そんな状態で昼まで座学を学び、昼食を軽く食べ、父様との予定時間になる。
当然のように行う場所を知っているシルヴィの案内で父様の待つ特殊な地下室へと向かう。
何も知らなかったらシルヴィは物知りだなという感想を抱くのだが、誓約を結ぶきっかけのダンジョンと知った後は複雑な気持ちで案内をしてくれているように感じた。
何が行われるのか聞けず、シルヴィも語らずだったが準備は万全に、既に知っているので不思議ではない準備、動きやすい服装で皮と何かの鱗で作られた軽装備、首元から胸までしっかり守り、左右の肩と脚部にも付けている。
中途半端な防具だと以前思ったが、かなり考えられた防具で一撃が致命傷となる部位を守れるように作られている。とは言っても金属フルプレートのような重厚感あふれる鎧ではないので、気休め程度、片手剣かつ盾を使わない私の戦闘スタイルは避けるか受け流すになる。隙を見つけて攻撃離脱が主なので、動きやすい方が良いのだ。

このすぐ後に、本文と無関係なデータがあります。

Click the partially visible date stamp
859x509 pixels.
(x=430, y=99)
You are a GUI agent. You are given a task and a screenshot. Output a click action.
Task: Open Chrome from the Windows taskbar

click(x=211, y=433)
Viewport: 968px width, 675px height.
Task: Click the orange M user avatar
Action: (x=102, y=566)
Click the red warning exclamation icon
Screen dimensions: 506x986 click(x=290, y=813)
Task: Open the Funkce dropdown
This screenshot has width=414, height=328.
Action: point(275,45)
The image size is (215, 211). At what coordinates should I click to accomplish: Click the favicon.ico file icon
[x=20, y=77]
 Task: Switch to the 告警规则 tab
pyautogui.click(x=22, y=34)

武器のホルダーを止めるベルト、片手剣と短剣をベルトに通し腰につける。
靴は足場が悪くても力強く踏み込めるように金属底で少し重たい分環境変化に強い装備だ。
本当の戦闘想定ならば道具など持ち込むべきだが、そこまでは必要ないはずだと言われた。
父様や姉様とは異なる装備だが、私の目指すスタイルは隙を剣で補う魔法剣士スタイルで、盾を握らず片手が空いている理由は魔法を使う為だ。
そうなんだけど…特大剣を振り回す父様も、特注の長細い大剣を使う姉様も、二人とも魔法剣士と自称してるんだよね。

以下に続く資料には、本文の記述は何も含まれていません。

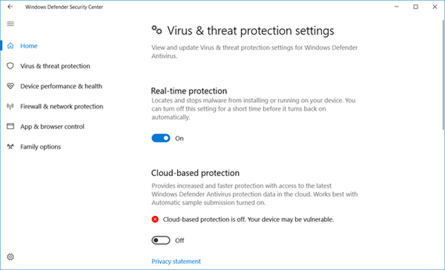445x270 pixels.
Task: Click the heart icon for device health
Action: [x=11, y=86]
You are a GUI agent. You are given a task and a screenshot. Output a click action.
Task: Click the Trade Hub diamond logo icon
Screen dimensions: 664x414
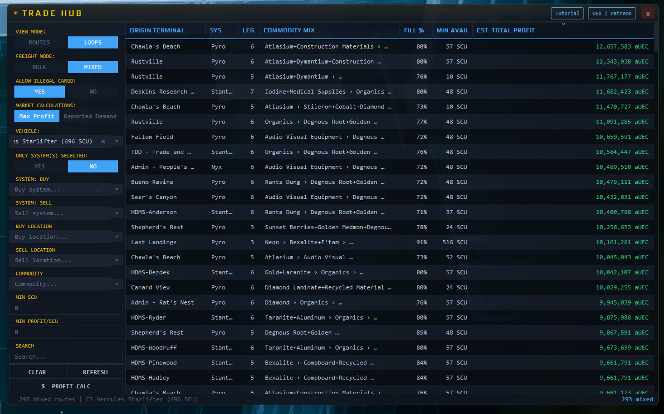coord(16,13)
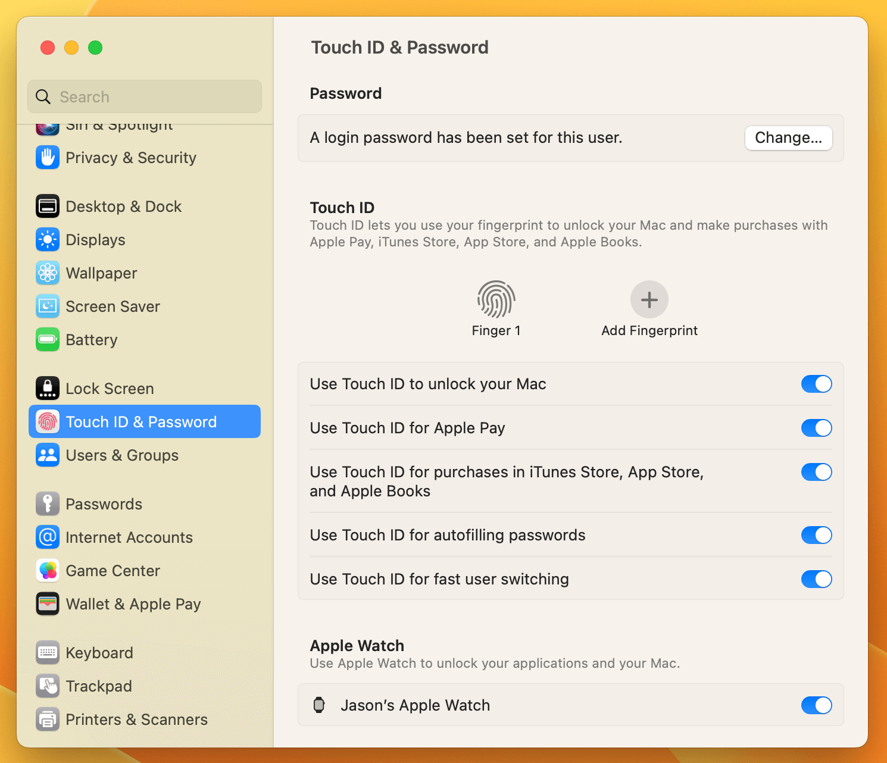Turn off Touch ID for Apple Pay
This screenshot has width=887, height=763.
point(816,428)
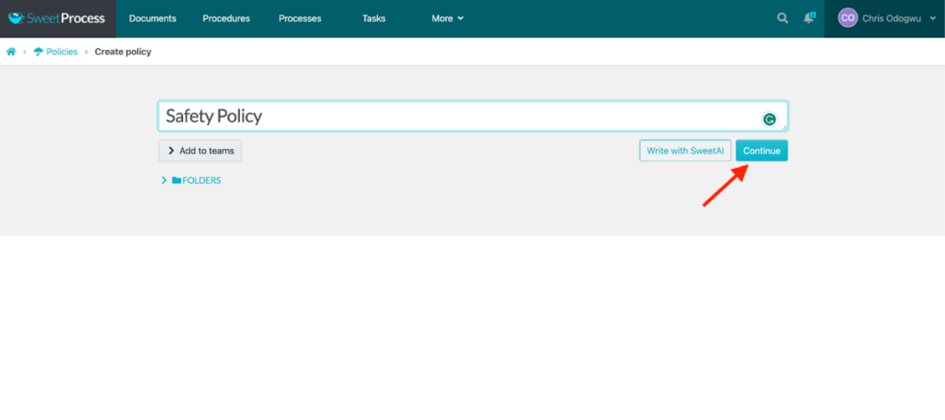Select the Tasks menu item

[373, 18]
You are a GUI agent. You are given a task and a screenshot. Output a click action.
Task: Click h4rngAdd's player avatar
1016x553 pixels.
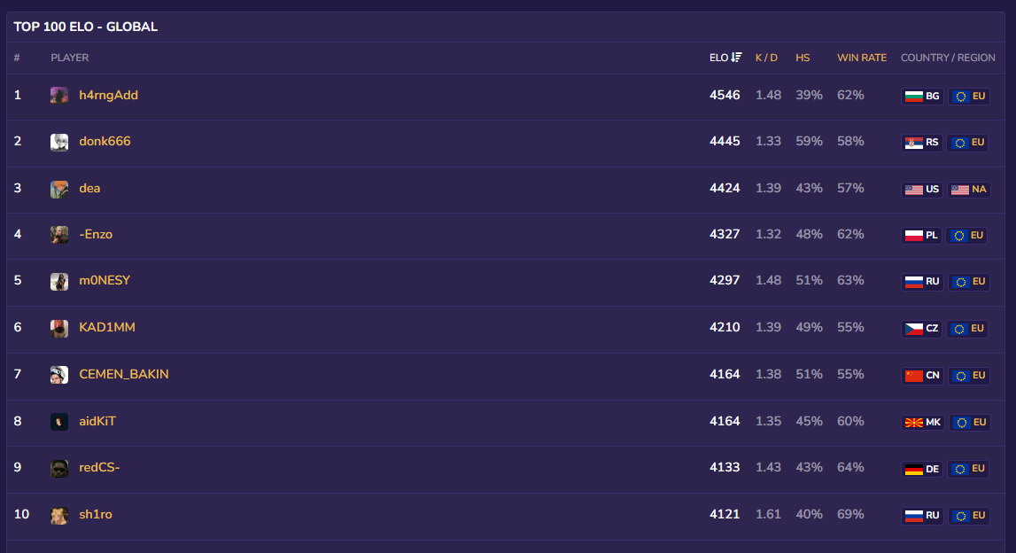tap(59, 96)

どこから見ても重量系の戦士、特に父様は騎士甲冑という金属フルプレートの時点で見た目が違う。更に魔法を使っている姿は殆ど見ていない。姉様も影響を強く受けているのか、実用性不明なフェイスヘルムと変な防具を付けている。
あー思い出しちゃった…
私は姉様の姿を思い浮かべた事で、以前姉様に聞いた戦いのコツを思い出してしまったのだ。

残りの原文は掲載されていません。